:: Tasks to complete ::
1. Answer these questions using the John Leslie memorial article, each answer on its own line and marked to match:
(a) In which room and venue was the memorial held?
(b) Who served as Master of Ceremonies?
(c) What item did Richard Pacheco add to the items on display?
2. State whether each statement agrees with the John Leslie memorial article. Answer yes or no, and quote the words of the article that decide it.
(a) The event lasted more than three hours.
(b) Kathleen brought items of Leslie's from their home in Marin County.
(c) Leslie allowed his friends to call him a chef.
3. Carry the John Leslie memorial article forward from the end of its last paragraph.

:: Passage ::
The Legends of X Turn Out for John Leslie Memorial

STUDIO CITY, Calif.—More than 100 adult industry members, supporters and friends turned out last night at the Starlight Room of the Sportsman's Lodge on Ventura Boulevard to honor one of the industry's true legends, actor/director John Leslie Nuzzo.

The event, which lasted almost two hours, featured Evil Angel general manager Christian Mann, Leslie's friend of about 20 years, as Master of Ceremonies, and was put together by Leslie's long-time friends and co-workers, actors/directors Joey Silvera and Jules Jordan, and Kevin Moore, Leslie's photographer and editor.

"We have a room full of people; quite an illustrious group gathered tonight," Mann said as the ceremonies began.

Mann called attention to the fact that Leslie's wife, Kathleen, had brought to the memorial "some really cool stuff" of Leslie's from their home in Marin County, including his black leather—a gift from Christoph Clark—his harmonica case and a montage of photos from his personal collection. Later, fellow actor Richard Pacheco added a towel emblazoned with the words "Terrible Towel"—a memory from their youth in Pittsburgh, that was apparently a fixture on some early Leslie sets.

"Some of those photos remind me how beautiful the man was when he was young and vibrant, and he was till a very beautiful man even as he got a little older and a little curmudgeony," Mann continued. "The thing that I came to learn about John was, the John I got to know wasn't really the dreamer type; he was more of a realist ... He told it like he saw it and he didn't sugar coat it, and sometimes he kept us on our toes at the office, and at the end of every conversation, even it had been heated, he always finished with something really nice, and the thing about that is, because he's the kind of guy who would only tell it like it is, when he said it, you knew he meant it...

"To a lot of us here, John was really an actor and director," Mann continued. "To some of his friends, he was also a remarkable cook. He wouldn't let us use the word 'chef' or 'gourmet,' but he was a cook; an incredible musician for those who got to see him; and to Kathleen, he was also a lover and her husband and best friend, and I'm sure that I speak for the entire room in telling Kathleen that we've lost our friend, but none of us can begin to fathom [that] it must have been a hell of a ride being married to John Leslie."

:: Raw data ::
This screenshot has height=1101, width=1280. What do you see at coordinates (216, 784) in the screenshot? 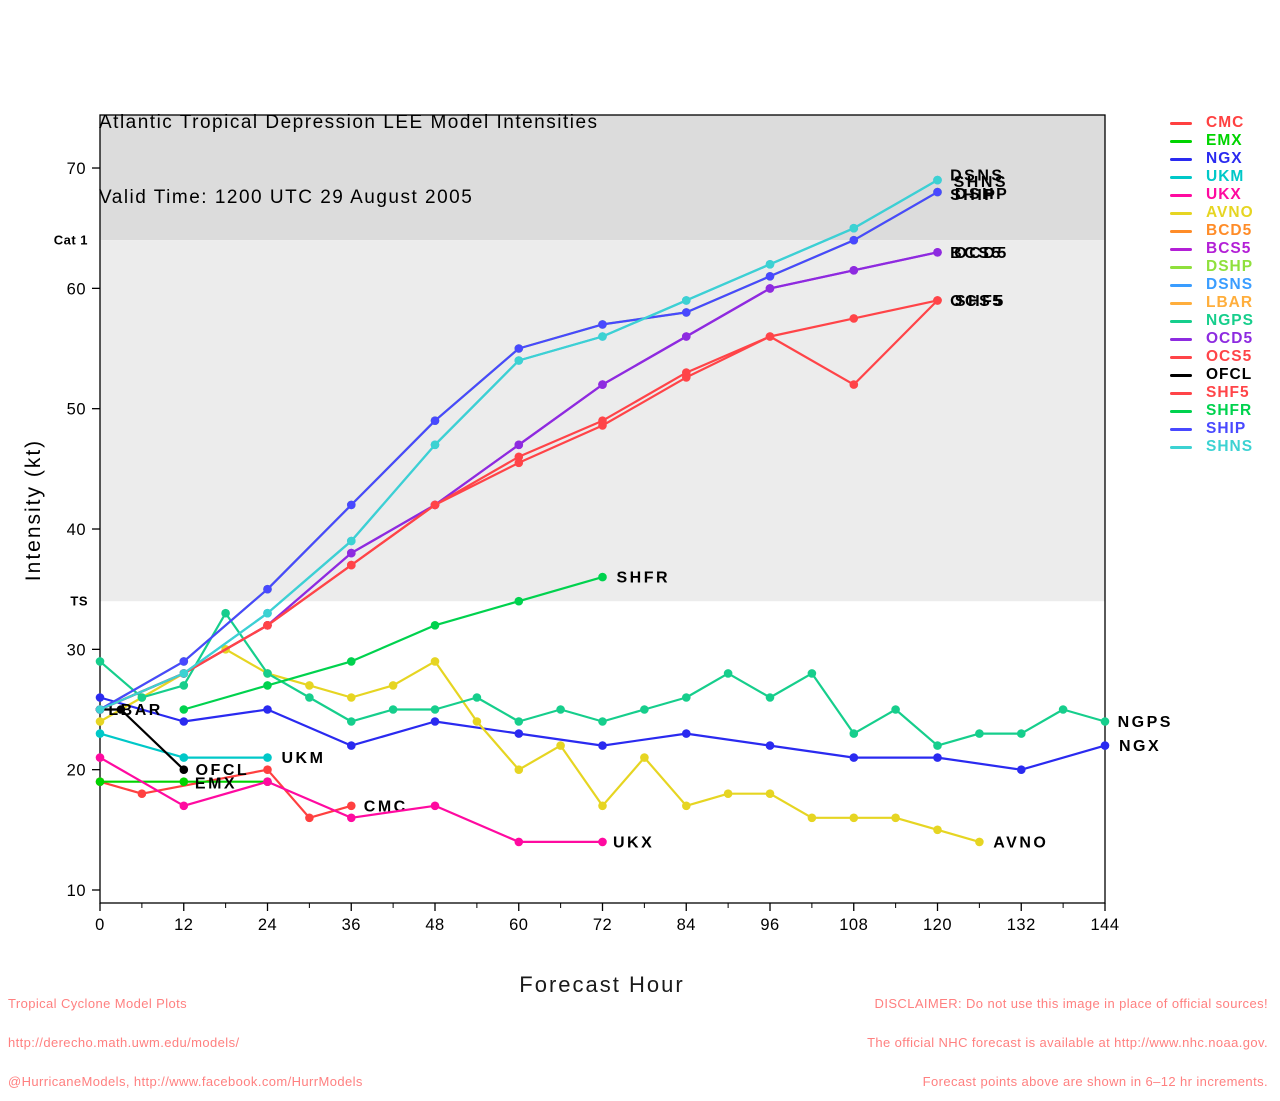
I see `series-EMX-label: EMX` at bounding box center [216, 784].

:: Task results ::
1.
(a) The Starlight Room of the Sportsman's Lodge on Ventura Boulevard.
(b) Christian Mann, the general manager of Evil Angel.
(c) A towel emblazoned with the words "Terrible Towel."

2.
(a) No: "The event, which lasted almost two hours"
(b) Yes: "from their home in Marin County"
(c) No: "He wouldn't let us use the word 'chef' or 'gourmet,'"

3.
The "main course" of the memorial was a film montage created by Moore, who's currently putting the finishing touches on Leslie's final three movies, and Ken Small of Art Attack Studio. The montage consisted of photos of Leslie at work and at play, photos of his paintings, which included many European street scenes, and clips from some of his more memorable movies and jazz performances. (Leslie was a fine jazz harmonica player and singer.)

The audience was treated to short scenes from movies like Easy Alice, Love At First Bite, The Lecher, Dogwalker (which he also directed), Nothing To Hide and Nightshift Nurses, most of which also featured Joey Silvera, Leslie's frequent sidekick in those days, as well as Leslie performing his original music at the AVN Awards show more than a decade ago. In fact, the entire memorial was bookended by recordings of the artist performing with the John Leslie Blues Band on their album In The Kitchen.

At the conclusion of the montage, more than a dozen friends of Leslie's took turns speaking, or had their words read by others, including TT Boy, Silvera, AVN publisher Paul Fishbein, Jordan, John Stagliano, Richard Pacheco, Moore, and even Rocco Siffredi, who phoned in from Italy via Skype.

"I'd like to have a moment of silence for John," Silvera asked ... then less than five seconds later, interrupted by saying, "That's about as long as John gave me to get a hard-on when I worked for him."

"What a fuckin' guy," Silvera, who admitted that he's "not a public speaker," said. "That's all I can say, man: Wow! What a fuckin' guy. He loved my dogs... We had a lot of fun together."

"He's the only guy who won two directing awards the same year," Fishbein recalled.

Fishbein recalled his first meeting with Leslie, at the premier of a Cecil Howard film in New York City, where the young publisher met, at the same time, Leslie, Silvera, Jamie Gillis and Ron Jeremy.

"I was totally in awe," Fishbein recalled. "I was in business maybe six months and hadn't met anybody. They were in their own little clique, their own little world, and John went out of his way to make me feel welcome."

"John was the type of guy that, you meet him, you know him for a few years, and you really feel like you knew him for a lot longer," Jordan said. "He was just a great guy. To hear him and Joey tell stories was just amazing, and I'm going to miss him a lot."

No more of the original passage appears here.